To address this limitation of the model, we note that although the maximum capillary pressure is essentially unchanged with contact angle, the maximum and minimum filling angle where breakthrough occurs does change. This has bearing on the actual peak entry pressure when one considers that menisci are not free to advance to their maximal filling angle, but may actually touch surrounding pore walls before reaching the critical pressure. Moreover, simultaneously growing menisci in neighbouring throats could also coalesce inside a pore if they touch before reaching the critical curvature or another solid. These invasion mechanisms have been modelled in two dimensions with arrays of circular discs Cieplak and Robbins (1990) and Chapuis et al. (2008) and are termed “burst” for standard entry where capillary pressure reaches the maximum stable interface pressure, “touch” for the touching of additional solid features and “coalescence” for fluid–fluid interaction. The three invasion mechanisms are illustrated in two dimensions in Fig. 3.
Touching of solid features by the growing menisci is accounted for when using the toroidal model by comparing the pore-penetration depth of the menisci with the diameter of an inscribed sphere within the pore being invaded. If the maximum distance from the throat centre along the meniscus exceeds the sphere’s diameter, at a filling angle lesser than the critical angle required for “burst” entry, the pressure at this point is used instead. Coalescence of simultaneously growing menisci within a pore is also accounted for by considering the intersection of all growing menisci simultaneously penetrating into the pore. The coalescence process can also be described as cooperative pore filling and the method for calculating the capillary pressure at which a coalescence event occurs is described in Sect. 2.4.3.
Accounting for the “touch” and “coalescence” conditions, and implementing them into the percolation algorithm is non-trivial as the throat entry pressure is now, not only dependent on the throat size, but also the pore size and neighbouring throat occupancy. By definition, a throat cannot have a radius larger than that of the pores it connects with. However, if the pore has a high aspect ratio, the inscribed sphere diameter used for the “touch” condition can be smaller than some of the larger connecting throat diameters. In anisotropic media like fibrous mats such as GDLs, this pore filling mechanism becomes increasingly important.
Incorporation of filling angle and meniscus advancement into the calculation of invasion capillary pressure provides an explanation of the asymmetry between the average injection and withdrawal pressures when contact angle is not 90\(^\circ \). For illustration purposes, consider a meniscus that only reaches a filling angle of 45\(^\circ \) in all throats before touching a solid feature or additional fluid meniscus within the connecting pore. Dropping a vertical line at 45\(^\circ \) into Fig. 2a intersects the normalised curvatures at very different values compared with the maximum curvatures, thereby giving rise to the shift in capillary curves seen with the addition of PTFE (i.e. altered contact angle). Thinking of the situation the other way, for a given curvature or pressure difference, a wetting phase will penetrate further into a pore, compared with a non-wetting phase, thereby increasing the likelihood of touching a pore wall or other menisci, resulting in lesser invasion pressure differences.

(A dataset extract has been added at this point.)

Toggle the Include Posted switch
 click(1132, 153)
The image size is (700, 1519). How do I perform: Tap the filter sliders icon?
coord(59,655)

Figure 4 illustrates the difference between the two pore-scale capillary pressure models described by Eqs. 1 and 2 over the full range of contact angles. It is clearly shown that the toroidal model predicts that the maximum meniscus curvature is positive regardless of the contact angle, i.e. positive pressure is always required in the invading phase for invasion to occur. Therefore, for wetting phases, where the contact angle measured on a flat surface is less than 90\(^\circ \), the error introduced by using the Washburn equation for fibrous geometry is large. However, the toroidal model is expected to breakdown for the withdrawal of highly non-wetting fluids or injection of highly wetting fluids, where corner film flow is expected to occur. For injection of perfectly non-wetting fluids, the toroidal and Washburn equations predict similar capillary pressures. This is a critical point since it means that in highly non-wetting systems, such as mercury intrusion or water in glass, the impact of the toroidal throat shape is negligible and the Washburn approximation is valid.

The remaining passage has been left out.